◆ Task prompt: In your reply, write out the records exactly, each line intact.

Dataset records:
┌──
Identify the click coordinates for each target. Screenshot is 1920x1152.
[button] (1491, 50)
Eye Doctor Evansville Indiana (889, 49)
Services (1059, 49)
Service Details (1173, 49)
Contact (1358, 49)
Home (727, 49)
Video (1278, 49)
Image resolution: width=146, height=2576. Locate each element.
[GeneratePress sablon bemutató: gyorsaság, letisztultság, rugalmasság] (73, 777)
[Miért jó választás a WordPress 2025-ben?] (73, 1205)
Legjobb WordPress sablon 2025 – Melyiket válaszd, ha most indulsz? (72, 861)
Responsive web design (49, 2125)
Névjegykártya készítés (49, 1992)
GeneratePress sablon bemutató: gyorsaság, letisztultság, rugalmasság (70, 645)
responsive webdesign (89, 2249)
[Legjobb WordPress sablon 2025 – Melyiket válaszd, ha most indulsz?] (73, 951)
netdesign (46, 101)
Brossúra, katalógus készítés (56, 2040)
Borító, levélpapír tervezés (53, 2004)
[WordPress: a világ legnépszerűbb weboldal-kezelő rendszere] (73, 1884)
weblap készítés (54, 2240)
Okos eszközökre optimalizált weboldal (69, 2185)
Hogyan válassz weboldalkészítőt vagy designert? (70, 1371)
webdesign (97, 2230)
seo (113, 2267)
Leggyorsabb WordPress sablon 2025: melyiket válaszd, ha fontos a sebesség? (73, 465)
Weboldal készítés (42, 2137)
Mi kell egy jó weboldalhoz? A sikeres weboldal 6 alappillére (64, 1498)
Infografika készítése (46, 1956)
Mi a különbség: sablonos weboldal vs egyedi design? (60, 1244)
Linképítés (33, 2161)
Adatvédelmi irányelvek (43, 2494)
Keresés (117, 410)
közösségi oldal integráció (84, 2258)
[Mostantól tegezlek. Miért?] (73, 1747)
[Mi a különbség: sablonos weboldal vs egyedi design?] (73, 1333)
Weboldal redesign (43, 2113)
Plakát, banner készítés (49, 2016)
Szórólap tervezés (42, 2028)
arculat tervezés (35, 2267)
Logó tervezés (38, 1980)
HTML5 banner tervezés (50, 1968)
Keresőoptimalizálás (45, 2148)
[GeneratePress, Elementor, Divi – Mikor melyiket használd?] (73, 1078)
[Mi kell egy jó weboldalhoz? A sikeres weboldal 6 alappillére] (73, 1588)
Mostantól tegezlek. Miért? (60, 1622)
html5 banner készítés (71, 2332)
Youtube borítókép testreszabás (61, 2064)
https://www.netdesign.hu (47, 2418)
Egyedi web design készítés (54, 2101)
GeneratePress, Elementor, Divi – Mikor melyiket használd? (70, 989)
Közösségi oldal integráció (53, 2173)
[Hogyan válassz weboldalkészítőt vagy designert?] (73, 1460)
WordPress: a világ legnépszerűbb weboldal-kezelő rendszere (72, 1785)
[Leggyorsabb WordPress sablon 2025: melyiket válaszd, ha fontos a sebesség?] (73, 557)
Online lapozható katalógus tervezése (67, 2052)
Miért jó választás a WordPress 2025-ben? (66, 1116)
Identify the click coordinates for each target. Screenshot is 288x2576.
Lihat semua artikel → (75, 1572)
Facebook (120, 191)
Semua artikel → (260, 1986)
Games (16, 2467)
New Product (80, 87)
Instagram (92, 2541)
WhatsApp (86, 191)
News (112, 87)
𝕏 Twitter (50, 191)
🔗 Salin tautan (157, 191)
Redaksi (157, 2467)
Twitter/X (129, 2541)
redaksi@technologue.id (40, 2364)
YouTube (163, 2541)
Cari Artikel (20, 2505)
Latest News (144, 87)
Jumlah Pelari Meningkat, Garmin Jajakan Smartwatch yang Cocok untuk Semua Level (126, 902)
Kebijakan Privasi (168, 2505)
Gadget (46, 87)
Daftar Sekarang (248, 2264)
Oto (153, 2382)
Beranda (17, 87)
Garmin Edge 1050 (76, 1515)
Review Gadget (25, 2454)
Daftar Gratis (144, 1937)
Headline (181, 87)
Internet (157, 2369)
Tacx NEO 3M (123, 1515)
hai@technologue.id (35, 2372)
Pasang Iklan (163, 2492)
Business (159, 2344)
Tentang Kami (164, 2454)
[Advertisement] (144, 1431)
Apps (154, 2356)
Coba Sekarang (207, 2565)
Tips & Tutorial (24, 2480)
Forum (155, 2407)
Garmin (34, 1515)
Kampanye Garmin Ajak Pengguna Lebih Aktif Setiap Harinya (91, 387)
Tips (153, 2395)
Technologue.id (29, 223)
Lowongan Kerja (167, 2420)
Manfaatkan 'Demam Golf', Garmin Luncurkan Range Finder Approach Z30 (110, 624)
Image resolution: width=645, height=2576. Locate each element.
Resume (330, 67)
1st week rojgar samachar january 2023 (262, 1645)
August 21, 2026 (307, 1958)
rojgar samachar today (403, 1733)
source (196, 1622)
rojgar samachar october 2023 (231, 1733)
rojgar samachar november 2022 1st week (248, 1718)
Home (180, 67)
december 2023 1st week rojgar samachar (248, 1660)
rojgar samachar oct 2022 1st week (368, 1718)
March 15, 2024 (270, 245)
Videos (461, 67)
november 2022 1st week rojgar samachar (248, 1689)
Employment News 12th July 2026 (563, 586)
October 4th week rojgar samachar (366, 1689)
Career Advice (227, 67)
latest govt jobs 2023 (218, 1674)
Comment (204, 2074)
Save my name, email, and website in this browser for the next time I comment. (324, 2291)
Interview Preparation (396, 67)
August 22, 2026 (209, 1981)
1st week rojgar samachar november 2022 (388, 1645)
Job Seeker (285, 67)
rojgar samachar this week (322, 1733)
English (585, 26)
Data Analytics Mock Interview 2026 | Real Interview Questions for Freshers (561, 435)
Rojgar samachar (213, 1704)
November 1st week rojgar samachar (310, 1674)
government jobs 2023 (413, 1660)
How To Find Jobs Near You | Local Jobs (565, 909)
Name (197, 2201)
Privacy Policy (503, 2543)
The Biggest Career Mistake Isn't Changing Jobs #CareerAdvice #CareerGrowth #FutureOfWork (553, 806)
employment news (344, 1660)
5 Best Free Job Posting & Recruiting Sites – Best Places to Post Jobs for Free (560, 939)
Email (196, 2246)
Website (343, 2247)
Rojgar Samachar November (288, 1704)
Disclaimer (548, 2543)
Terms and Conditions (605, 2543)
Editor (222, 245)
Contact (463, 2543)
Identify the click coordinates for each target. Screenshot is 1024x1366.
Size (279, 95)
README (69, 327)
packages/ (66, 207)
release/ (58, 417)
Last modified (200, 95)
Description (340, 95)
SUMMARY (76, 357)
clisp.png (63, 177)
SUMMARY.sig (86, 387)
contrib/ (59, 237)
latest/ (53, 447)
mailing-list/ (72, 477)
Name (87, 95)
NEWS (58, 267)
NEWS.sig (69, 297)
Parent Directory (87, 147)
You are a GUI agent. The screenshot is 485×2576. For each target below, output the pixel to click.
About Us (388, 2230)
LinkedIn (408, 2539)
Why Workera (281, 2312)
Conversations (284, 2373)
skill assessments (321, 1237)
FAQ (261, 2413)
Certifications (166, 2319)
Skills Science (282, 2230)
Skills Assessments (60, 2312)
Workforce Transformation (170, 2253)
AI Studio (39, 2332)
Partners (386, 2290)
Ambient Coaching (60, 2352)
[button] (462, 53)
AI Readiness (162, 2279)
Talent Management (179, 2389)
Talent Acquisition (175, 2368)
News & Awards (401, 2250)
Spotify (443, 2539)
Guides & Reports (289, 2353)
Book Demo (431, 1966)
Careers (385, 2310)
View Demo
└──
◆ Solution for this problem:
Identify the click coordinates for each target. Screenshot is 1920x1152.
[button] (1491, 50)
Eye Doctor Evansville Indiana (889, 49)
Services (1059, 49)
Service Details (1173, 49)
Contact (1358, 49)
Home (727, 49)
Video (1278, 49)
Image resolution: width=146, height=2576. Locate each element.
[GeneratePress sablon bemutató: gyorsaság, letisztultság, rugalmasság] (73, 777)
[Miért jó választás a WordPress 2025-ben?] (73, 1205)
Legjobb WordPress sablon 2025 – Melyiket válaszd, ha most indulsz? (72, 861)
Responsive web design (49, 2125)
Névjegykártya készítés (49, 1992)
GeneratePress sablon bemutató: gyorsaság, letisztultság, rugalmasság (70, 645)
responsive webdesign (89, 2249)
[Legjobb WordPress sablon 2025 – Melyiket válaszd, ha most indulsz?] (73, 951)
netdesign (46, 101)
Brossúra, katalógus készítés (56, 2040)
Borító, levélpapír tervezés (53, 2004)
[WordPress: a világ legnépszerűbb weboldal-kezelő rendszere] (73, 1884)
weblap készítés (54, 2240)
Okos eszközökre optimalizált weboldal (69, 2185)
Hogyan válassz weboldalkészítőt vagy designert? (70, 1371)
webdesign (97, 2230)
seo (113, 2267)
Leggyorsabb WordPress sablon 2025: melyiket válaszd, ha fontos a sebesség? (73, 465)
Weboldal készítés (42, 2137)
Mi kell egy jó weboldalhoz? A sikeres weboldal 6 alappillére (64, 1498)
Infografika készítése (46, 1956)
Mi a különbség: sablonos weboldal vs egyedi design? (60, 1244)
Linképítés (33, 2161)
Adatvédelmi irányelvek (43, 2494)
Keresés (117, 410)
közösségi oldal integráció (84, 2258)
[Mostantól tegezlek. Miért?] (73, 1747)
[Mi a különbség: sablonos weboldal vs egyedi design?] (73, 1333)
Weboldal redesign (43, 2113)
Plakát, banner készítés (49, 2016)
Szórólap tervezés (42, 2028)
arculat tervezés (35, 2267)
Logó tervezés (38, 1980)
HTML5 banner tervezés (50, 1968)
Keresőoptimalizálás (45, 2148)
[GeneratePress, Elementor, Divi – Mikor melyiket használd?] (73, 1078)
[Mi kell egy jó weboldalhoz? A sikeres weboldal 6 alappillére] (73, 1588)
Mostantól tegezlek. Miért? (60, 1622)
html5 banner készítés (71, 2332)
Youtube borítókép testreszabás (61, 2064)
https://www.netdesign.hu (47, 2418)
Egyedi web design készítés (54, 2101)
GeneratePress, Elementor, Divi – Mikor melyiket használd? (70, 989)
Közösségi oldal integráció (53, 2173)
[Hogyan válassz weboldalkészítőt vagy designert?] (73, 1460)
WordPress: a világ legnépszerűbb weboldal-kezelő rendszere (72, 1785)
[Leggyorsabb WordPress sablon 2025: melyiket válaszd, ha fontos a sebesség?] (73, 557)
Online lapozható katalógus tervezése (67, 2052)
Miért jó választás a WordPress 2025-ben? (66, 1116)
Identify the click coordinates for each target. Screenshot is 288x2576.
Lihat semua artikel → (75, 1572)
Facebook (120, 191)
Semua artikel → (260, 1986)
Games (16, 2467)
New Product (80, 87)
Instagram (92, 2541)
WhatsApp (86, 191)
News (112, 87)
𝕏 Twitter (50, 191)
🔗 Salin tautan (157, 191)
Redaksi (157, 2467)
Twitter/X (129, 2541)
redaksi@technologue.id (40, 2364)
YouTube (163, 2541)
Cari Artikel (20, 2505)
Latest News (144, 87)
Jumlah Pelari Meningkat, Garmin Jajakan Smartwatch yang Cocok untuk Semua Level (126, 902)
Kebijakan Privasi (168, 2505)
Gadget (46, 87)
Daftar Sekarang (248, 2264)
Oto (153, 2382)
Beranda (17, 87)
Garmin Edge 1050 (76, 1515)
Review Gadget (25, 2454)
Daftar Gratis (144, 1937)
Headline (181, 87)
Internet (157, 2369)
Tacx NEO 3M (123, 1515)
hai@technologue.id (35, 2372)
Pasang Iklan (163, 2492)
Business (159, 2344)
Tentang Kami (164, 2454)
[Advertisement] (144, 1431)
Apps (154, 2356)
Coba Sekarang (207, 2565)
Tips & Tutorial (24, 2480)
Forum (155, 2407)
Garmin (34, 1515)
Kampanye Garmin Ajak Pengguna Lebih Aktif Setiap Harinya (91, 387)
Tips (153, 2395)
Technologue.id (29, 223)
Lowongan Kerja (167, 2420)
Manfaatkan 'Demam Golf', Garmin Luncurkan Range Finder Approach Z30 (110, 624)
Image resolution: width=645, height=2576. Locate each element.
Resume (330, 67)
1st week rojgar samachar january 2023 (262, 1645)
August 21, 2026 (307, 1958)
rojgar samachar today (403, 1733)
source (196, 1622)
rojgar samachar october 2023 (231, 1733)
rojgar samachar november 2022 1st week (248, 1718)
Home (180, 67)
december 2023 1st week rojgar samachar (248, 1660)
rojgar samachar oct 2022 1st week (368, 1718)
March 15, 2024 (270, 245)
Videos (461, 67)
november 2022 1st week rojgar samachar (248, 1689)
Employment News 12th July 2026 (563, 586)
October 4th week rojgar samachar (366, 1689)
Career Advice (227, 67)
latest govt jobs 2023 (218, 1674)
Comment (204, 2074)
Save my name, email, and website in this browser for the next time I comment. (324, 2291)
Interview Preparation (396, 67)
August 22, 2026 (209, 1981)
1st week rojgar samachar november 2022 (388, 1645)
Job Seeker (285, 67)
rojgar samachar this week (322, 1733)
English (585, 26)
Data Analytics Mock Interview 2026 | Real Interview Questions for Freshers (561, 435)
Rojgar samachar (213, 1704)
November 1st week rojgar samachar (310, 1674)
government jobs 2023 (413, 1660)
How To Find Jobs Near You | Local Jobs (565, 909)
Name (197, 2201)
Privacy Policy (503, 2543)
The Biggest Career Mistake Isn't Changing Jobs #CareerAdvice #CareerGrowth #FutureOfWork (553, 806)
employment news (344, 1660)
5 Best Free Job Posting & Recruiting Sites – Best Places to Post Jobs for Free (560, 939)
Email (196, 2246)
Website (343, 2247)
Rojgar Samachar November (288, 1704)
Disclaimer (548, 2543)
Terms and Conditions (605, 2543)
Editor (222, 245)
Contact (463, 2543)
Identify the click coordinates for each target. Screenshot is 1024x1366.
Size (279, 95)
README (69, 327)
packages/ (66, 207)
release/ (58, 417)
Last modified (200, 95)
Description (340, 95)
SUMMARY (76, 357)
clisp.png (63, 177)
SUMMARY.sig (86, 387)
contrib/ (59, 237)
latest/ (53, 447)
mailing-list/ (72, 477)
Name (87, 95)
NEWS (58, 267)
NEWS.sig (69, 297)
Parent Directory (87, 147)
You are a GUI agent. The screenshot is 485×2576. For each target below, output the pixel to click.
About Us (388, 2230)
LinkedIn (408, 2539)
Why Workera (281, 2312)
Conversations (284, 2373)
skill assessments (321, 1237)
FAQ (261, 2413)
Certifications (166, 2319)
Skills Science (282, 2230)
Skills Assessments (60, 2312)
Workforce Transformation (170, 2253)
AI Studio (39, 2332)
Partners (386, 2290)
Ambient Coaching (60, 2352)
[button] (462, 53)
AI Readiness (162, 2279)
Talent Management (179, 2389)
Talent Acquisition (175, 2368)
News & Awards (401, 2250)
Spotify (443, 2539)
Guides & Reports (289, 2353)
Book Demo (431, 1966)
Careers (385, 2310)
View Demo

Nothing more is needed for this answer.